根据4级的基本项要求,可提炼出如下几个关键点:
1.数据共享,实现院内整合、系统集成和数据的统一使用管理。
处方数据、门诊病历记录、检查图像、检验结果、麻醉记录可供全院共享,可为医院其他系统提供数据接口。病房医生可获得检验科室报告数据,能在医师工作站查阅历史检验结果、检查报告和图像。临床申请用血、血库配血时,可共享病人用血相关的配血检验信息。

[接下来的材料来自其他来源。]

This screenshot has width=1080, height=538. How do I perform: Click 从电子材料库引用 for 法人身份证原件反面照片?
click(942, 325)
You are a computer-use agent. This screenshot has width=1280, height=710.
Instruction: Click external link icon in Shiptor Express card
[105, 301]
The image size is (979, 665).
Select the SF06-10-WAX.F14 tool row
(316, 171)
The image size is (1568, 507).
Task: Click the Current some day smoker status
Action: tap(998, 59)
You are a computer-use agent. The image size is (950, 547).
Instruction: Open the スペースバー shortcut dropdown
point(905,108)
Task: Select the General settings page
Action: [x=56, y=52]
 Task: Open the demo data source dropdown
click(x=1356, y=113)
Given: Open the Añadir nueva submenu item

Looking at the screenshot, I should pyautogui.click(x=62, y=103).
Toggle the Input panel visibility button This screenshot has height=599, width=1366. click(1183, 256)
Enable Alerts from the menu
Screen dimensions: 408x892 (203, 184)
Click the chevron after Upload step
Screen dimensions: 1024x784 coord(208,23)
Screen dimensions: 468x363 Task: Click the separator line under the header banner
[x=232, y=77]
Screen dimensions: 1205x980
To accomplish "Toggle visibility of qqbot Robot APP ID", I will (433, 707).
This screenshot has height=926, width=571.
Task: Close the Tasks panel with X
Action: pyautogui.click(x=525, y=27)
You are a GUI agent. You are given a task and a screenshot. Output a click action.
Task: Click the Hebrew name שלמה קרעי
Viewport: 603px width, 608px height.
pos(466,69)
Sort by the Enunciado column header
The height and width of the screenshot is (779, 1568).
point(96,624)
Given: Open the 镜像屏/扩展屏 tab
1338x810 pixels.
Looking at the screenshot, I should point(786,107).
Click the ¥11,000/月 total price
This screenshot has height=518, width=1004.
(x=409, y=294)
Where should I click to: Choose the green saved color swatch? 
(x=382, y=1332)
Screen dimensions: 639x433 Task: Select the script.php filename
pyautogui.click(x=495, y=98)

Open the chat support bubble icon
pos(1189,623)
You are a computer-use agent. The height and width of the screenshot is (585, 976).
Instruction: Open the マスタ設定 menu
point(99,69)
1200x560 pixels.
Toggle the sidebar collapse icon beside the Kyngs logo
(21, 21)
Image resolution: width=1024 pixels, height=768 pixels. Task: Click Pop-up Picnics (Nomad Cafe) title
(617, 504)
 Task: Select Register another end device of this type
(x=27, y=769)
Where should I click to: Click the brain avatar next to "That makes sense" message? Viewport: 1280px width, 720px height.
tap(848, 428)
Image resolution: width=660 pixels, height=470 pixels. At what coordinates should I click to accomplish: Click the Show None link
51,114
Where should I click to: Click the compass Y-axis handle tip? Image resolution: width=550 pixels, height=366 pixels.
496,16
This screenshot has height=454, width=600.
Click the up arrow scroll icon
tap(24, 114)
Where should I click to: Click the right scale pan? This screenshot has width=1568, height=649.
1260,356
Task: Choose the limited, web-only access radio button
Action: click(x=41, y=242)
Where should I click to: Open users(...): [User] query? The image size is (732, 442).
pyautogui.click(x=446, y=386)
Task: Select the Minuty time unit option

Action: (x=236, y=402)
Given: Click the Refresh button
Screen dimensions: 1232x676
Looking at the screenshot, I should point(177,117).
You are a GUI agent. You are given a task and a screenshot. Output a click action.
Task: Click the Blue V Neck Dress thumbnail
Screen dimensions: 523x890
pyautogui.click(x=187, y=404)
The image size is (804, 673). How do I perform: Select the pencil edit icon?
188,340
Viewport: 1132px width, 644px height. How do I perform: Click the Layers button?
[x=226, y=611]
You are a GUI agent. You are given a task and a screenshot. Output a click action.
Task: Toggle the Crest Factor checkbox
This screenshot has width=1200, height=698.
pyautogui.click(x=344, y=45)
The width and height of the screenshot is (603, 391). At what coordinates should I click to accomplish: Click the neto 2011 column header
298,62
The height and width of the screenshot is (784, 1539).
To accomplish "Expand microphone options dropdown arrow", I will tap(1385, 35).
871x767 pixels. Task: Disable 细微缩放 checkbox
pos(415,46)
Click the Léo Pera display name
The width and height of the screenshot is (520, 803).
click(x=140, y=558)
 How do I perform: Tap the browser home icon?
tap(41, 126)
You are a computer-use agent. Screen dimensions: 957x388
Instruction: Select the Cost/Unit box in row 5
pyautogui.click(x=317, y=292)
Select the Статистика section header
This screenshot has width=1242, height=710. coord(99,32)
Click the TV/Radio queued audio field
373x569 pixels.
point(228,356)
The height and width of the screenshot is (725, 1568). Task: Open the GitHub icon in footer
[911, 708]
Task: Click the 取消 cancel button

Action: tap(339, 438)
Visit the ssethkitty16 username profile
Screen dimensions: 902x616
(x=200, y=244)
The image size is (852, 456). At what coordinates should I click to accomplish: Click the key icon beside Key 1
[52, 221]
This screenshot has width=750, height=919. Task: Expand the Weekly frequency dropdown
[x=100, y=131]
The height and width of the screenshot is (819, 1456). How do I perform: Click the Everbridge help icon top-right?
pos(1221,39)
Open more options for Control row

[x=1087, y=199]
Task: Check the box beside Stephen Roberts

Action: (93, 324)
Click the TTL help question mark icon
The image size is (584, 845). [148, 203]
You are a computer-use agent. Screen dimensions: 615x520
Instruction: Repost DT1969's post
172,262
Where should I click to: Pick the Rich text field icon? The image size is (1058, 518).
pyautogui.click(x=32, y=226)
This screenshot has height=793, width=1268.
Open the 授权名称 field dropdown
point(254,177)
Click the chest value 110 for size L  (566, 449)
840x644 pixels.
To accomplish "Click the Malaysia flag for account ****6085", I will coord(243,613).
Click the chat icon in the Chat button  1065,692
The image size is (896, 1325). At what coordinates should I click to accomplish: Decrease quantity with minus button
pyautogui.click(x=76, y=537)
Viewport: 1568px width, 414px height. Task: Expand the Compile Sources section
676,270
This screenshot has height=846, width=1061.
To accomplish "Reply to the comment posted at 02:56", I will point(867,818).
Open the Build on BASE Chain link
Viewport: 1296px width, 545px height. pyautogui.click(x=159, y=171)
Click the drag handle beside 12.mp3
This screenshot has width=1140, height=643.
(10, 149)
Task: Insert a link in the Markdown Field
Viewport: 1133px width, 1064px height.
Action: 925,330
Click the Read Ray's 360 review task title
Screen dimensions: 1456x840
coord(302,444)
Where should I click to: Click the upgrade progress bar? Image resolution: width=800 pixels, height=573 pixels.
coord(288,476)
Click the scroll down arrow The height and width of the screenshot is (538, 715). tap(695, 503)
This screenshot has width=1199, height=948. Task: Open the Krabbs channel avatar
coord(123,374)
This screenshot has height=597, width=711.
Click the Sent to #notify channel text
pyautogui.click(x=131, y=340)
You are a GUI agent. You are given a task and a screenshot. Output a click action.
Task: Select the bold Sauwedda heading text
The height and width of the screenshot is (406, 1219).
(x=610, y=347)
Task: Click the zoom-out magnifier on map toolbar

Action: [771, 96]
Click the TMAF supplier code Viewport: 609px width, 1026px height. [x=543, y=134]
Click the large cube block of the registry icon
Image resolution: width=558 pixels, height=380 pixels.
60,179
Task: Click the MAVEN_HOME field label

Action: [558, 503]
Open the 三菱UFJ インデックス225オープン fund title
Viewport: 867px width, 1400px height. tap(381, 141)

在门诊药品调剂方面,药房可获得门诊及其他部门的处方数据,能够获得病人基本情况、体征、药敏等数据。病房药品信息可供全院共享,包括字典、可供药目录、药品使用说明等。
2.应用专项知识库及辅助诊断系统。
病房医生在医嘱下达时能关联项目获得药物知识,如提供药物说明查询功能等。病房医生在查阅检验报告时能够给出结果参考范围及结果异常标记,可获得项目说明;在查看检查报告时,能够按照项目查看说明等。门诊医生在下达处方时能关联项目获得药物知识,如提供药物说明查询功能等;能获得药品剂型、剂量或可供应药品提示。
可见,医院要通过4级“考试”,需实现一些简单的CDSS(临床决策支持系统)功能,如:药学知识库、疾病医学术语知识库、知识检索平台、辅助检查库、临床指南等,并辅以简单的辅助诊断和临床预警。选择合适的CDSS产品,医院不仅可以顺利通过4级“考试”,还能为未来更深入、更全面的CDSS智能应用打好基础。
3.应用病历质控系统,提升病历质量。
门诊病历记录可按照病历书写基本规范列出的基本内容项目进行结构化存储、有可定义的病历格式和选项,可查看各阶段病历完成时间,质控结果通过信息系统与医师、管理部门交换,可实现过程质量控制。
病历质量管理是医院管理的重要内容之一,应用大数据和AI技术,可实现病历过程质控和内涵质控,将病历质控前置至书写源头,全面掌控医院病历质量的细节,实现全量、全程的高效质控。通过智能化内涵质控规则引擎,实现在医生端、环节质控及终末质控对病历文书的自动监控、提醒和反馈。不仅能解决人工质控耗时耗力、无法全量等问题,还能显著提升质控效率及病案质量,同时也为临床、科研及医院管理等提供重要支持。